Most IT leaders have assets moved to the cloud to achieve some combination of better, faster, or cheaper compute and storage services. They also expect to benefit from the expertise of cloud providers—expertise that isn’t easy for companies to develop and maintain in house, unless your company happens to be a technology provider.
“While computing power and hardware costs are lower on the cloud, your approach may not allow you to enjoy these savings,” explains Neal Sample, consultant and former CIO of Northwestern Mutual. “For example, if you move the front end of an application to the cloud, but leave the back end in your data center, then all of a sudden you’re paying for two sets of infrastructure.”
Another common reason companies are disappointed is they put information assets on the cloud in a “lift and shift” operation so applications never benefit from the advantages of cloud, such as elasticity. “A good elastic app doesn’t happen magically,” says Sample. “It needs to be written native for AWS or for another platform.”

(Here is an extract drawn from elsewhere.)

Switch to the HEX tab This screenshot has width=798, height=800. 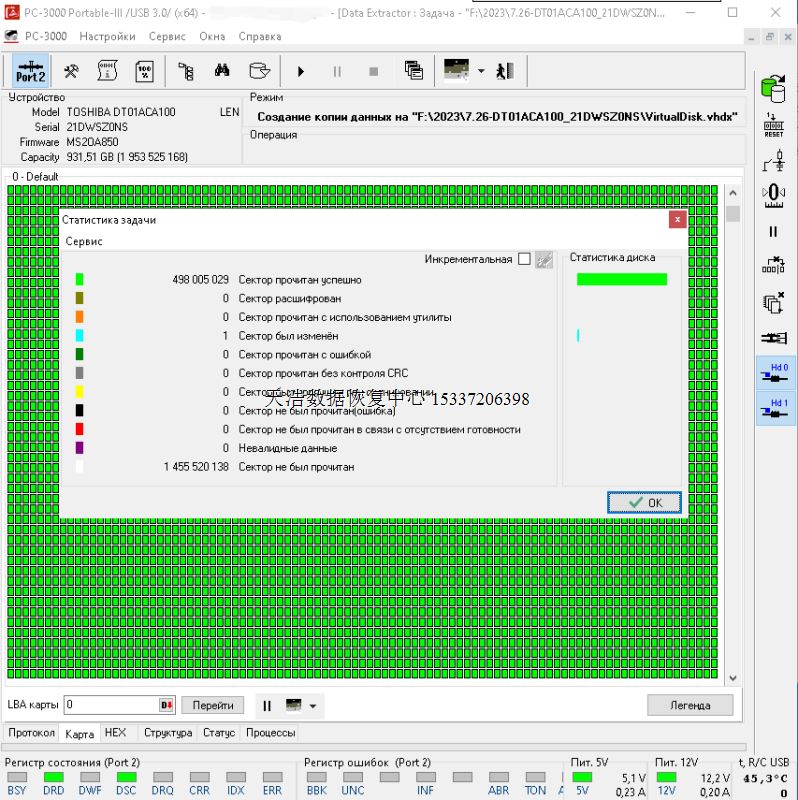pyautogui.click(x=115, y=733)
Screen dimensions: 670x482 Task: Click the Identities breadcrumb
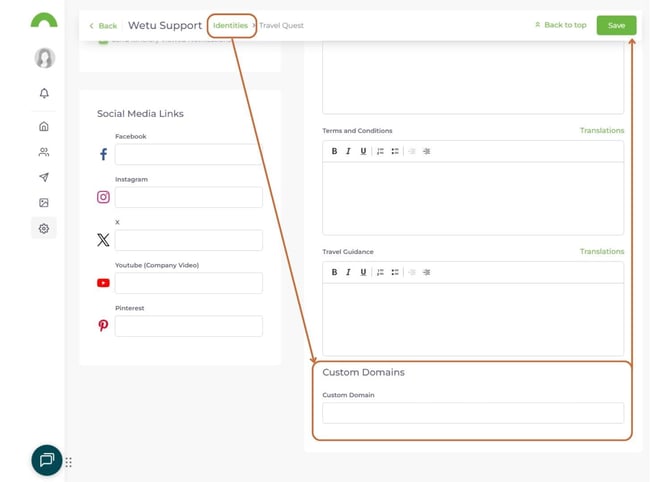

The dilemma is you never really benefit from going to the cloud until you start using native functions. And even then, you can get trapped—not just to the cloud, but to a single cloud vendor. “There are a lot of differences between an AWS, for example, and an Azure,” Sample adds. “Using the native functions of one versus the other can lock you in. However, you won’t benefit from what the cloud has to offer until you re-architect your application for the cloud—and that means using native functions.”
A third reason companies are disappointed is because of a lack of control over their information systems. This is particularly pronounced in heavily regulated industries, such as financial services and healthcare, where companies can be held liable for non-compliance—nobody wants to trust a third party to keep them from legal troubles. Similarly, large data aggregators feel the need for control because they don’t want to leave their core business in the hands of a cloud provider.
Overall, disappointment comes from poor planning most of the time. Gartner has been offering advice in this area—most recently in The Cloud Strategy Cookbook, 2023—which can be summed up as: develop a cloud strategy, ideally before moving to the cloud; regularly update the strategy, keeping a record in a living document; and align your cloud strategy with desired business outcomes. Many companies that ignored this advice failed to reap the benefits of the cloud. As a result, some have decided to repatriate information assets, and too many of them do so with equally poor planning.